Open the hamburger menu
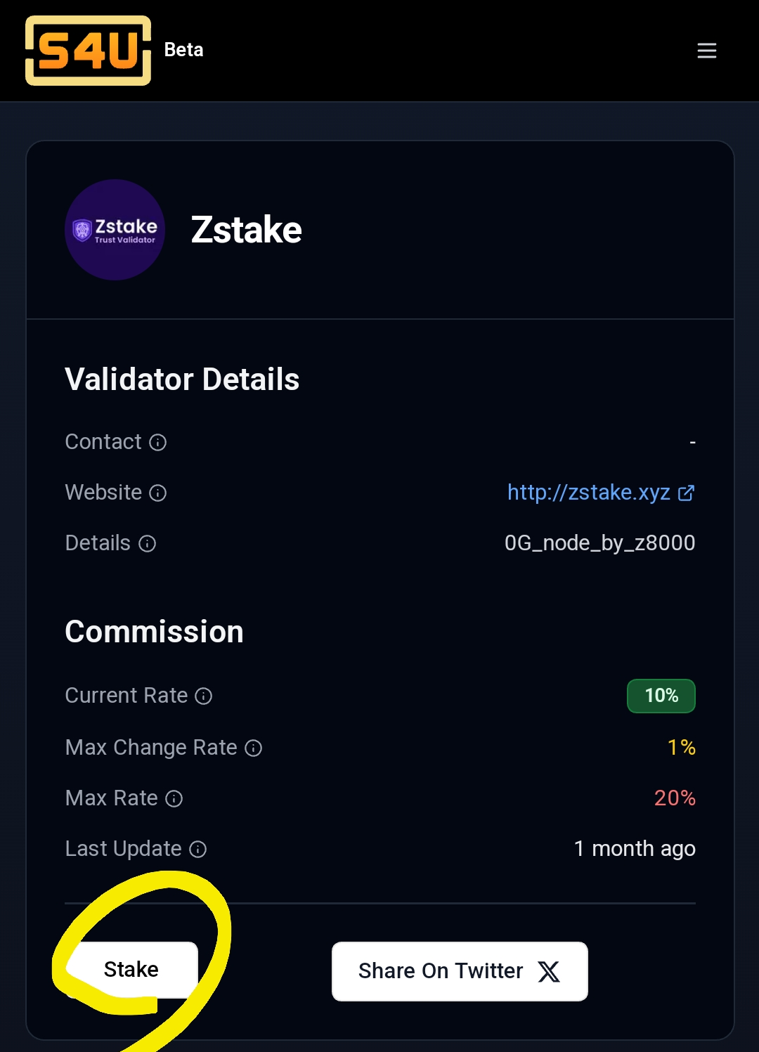 pos(706,51)
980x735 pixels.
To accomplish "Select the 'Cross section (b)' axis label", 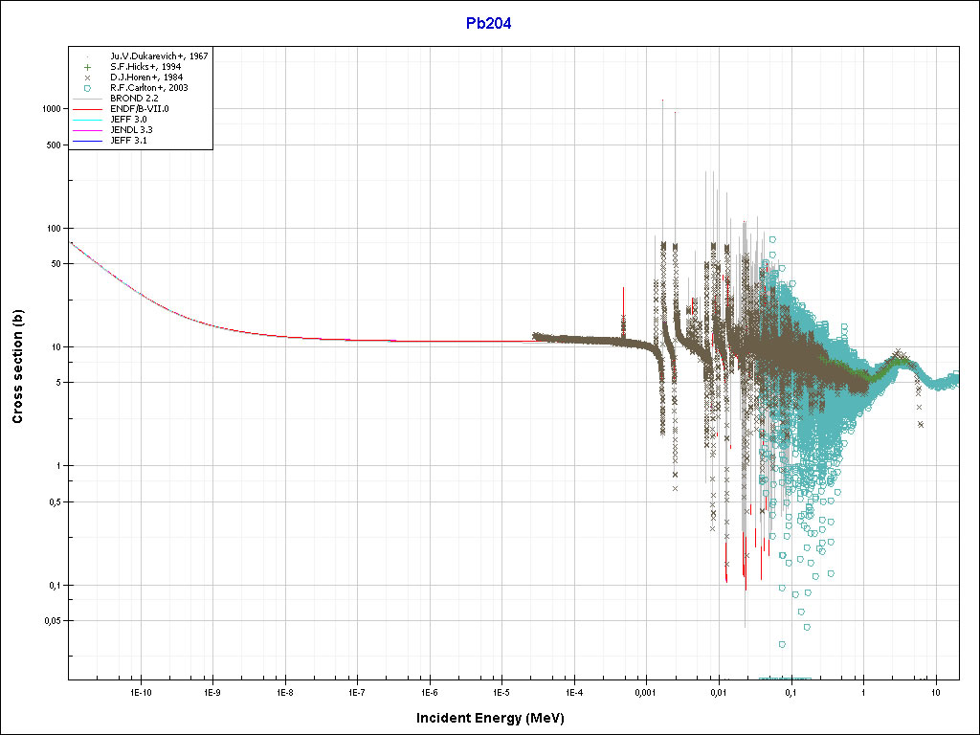I will click(17, 367).
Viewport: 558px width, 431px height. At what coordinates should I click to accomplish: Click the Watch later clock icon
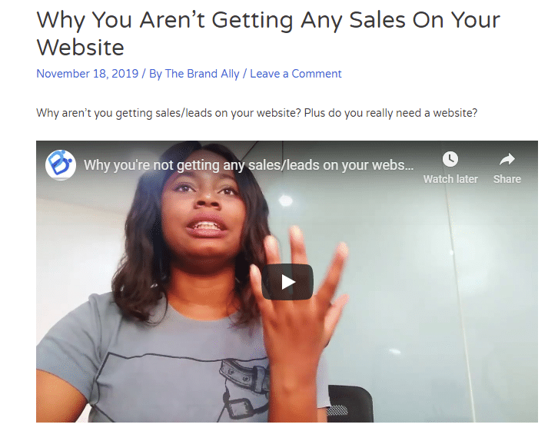point(450,159)
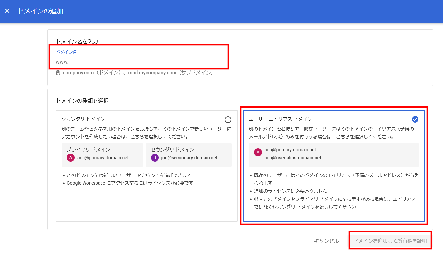Screen dimensions: 443x258
Task: Click the ドメインの追加 header title
Action: pyautogui.click(x=40, y=11)
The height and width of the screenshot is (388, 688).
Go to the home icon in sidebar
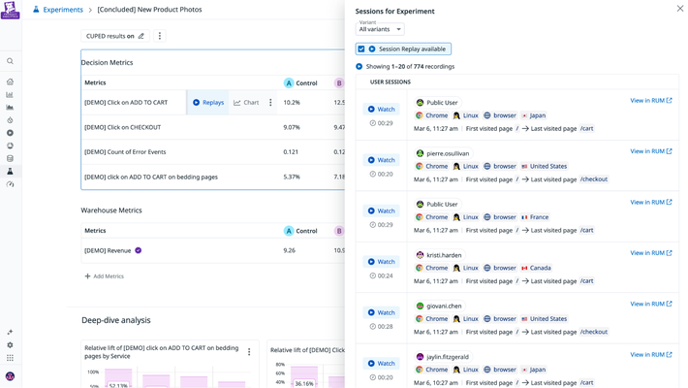click(x=10, y=81)
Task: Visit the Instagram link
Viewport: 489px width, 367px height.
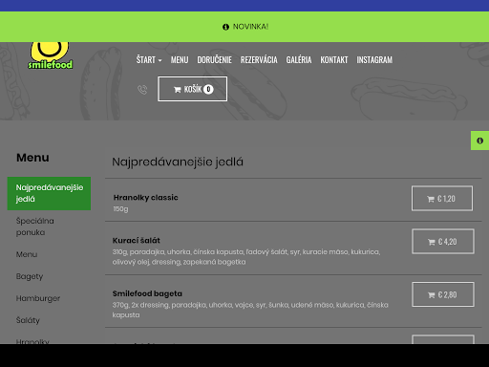Action: [x=374, y=60]
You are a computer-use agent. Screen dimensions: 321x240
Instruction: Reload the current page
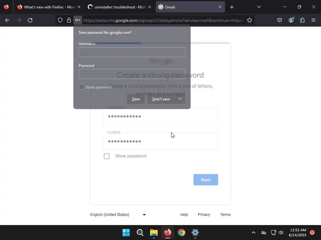30,20
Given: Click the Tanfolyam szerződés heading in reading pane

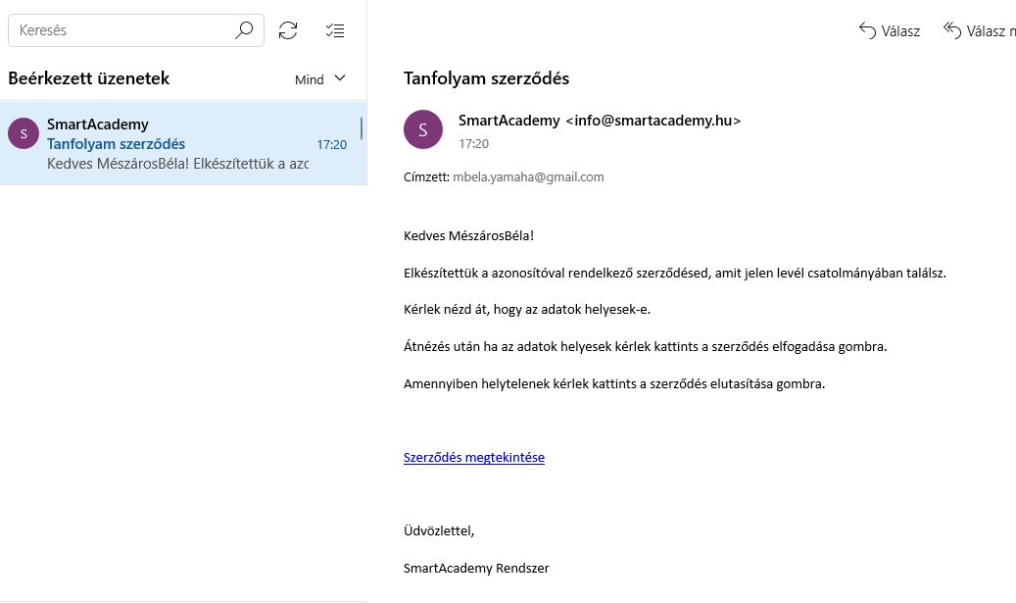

• Exercise aim: Nothing but the lines from the line containing "Viewport: 489px width, 367px height." through the last line of the records above should be written out, exactly and without the pictures.

• Result for this exercise:
Viewport: 489px width, 367px height.
Action: [x=374, y=60]
You are a computer-use agent. Screen dimensions: 321x240
Instruction: Reload the current page
30,20
Given: Click the Tanfolyam szerződés heading in reading pane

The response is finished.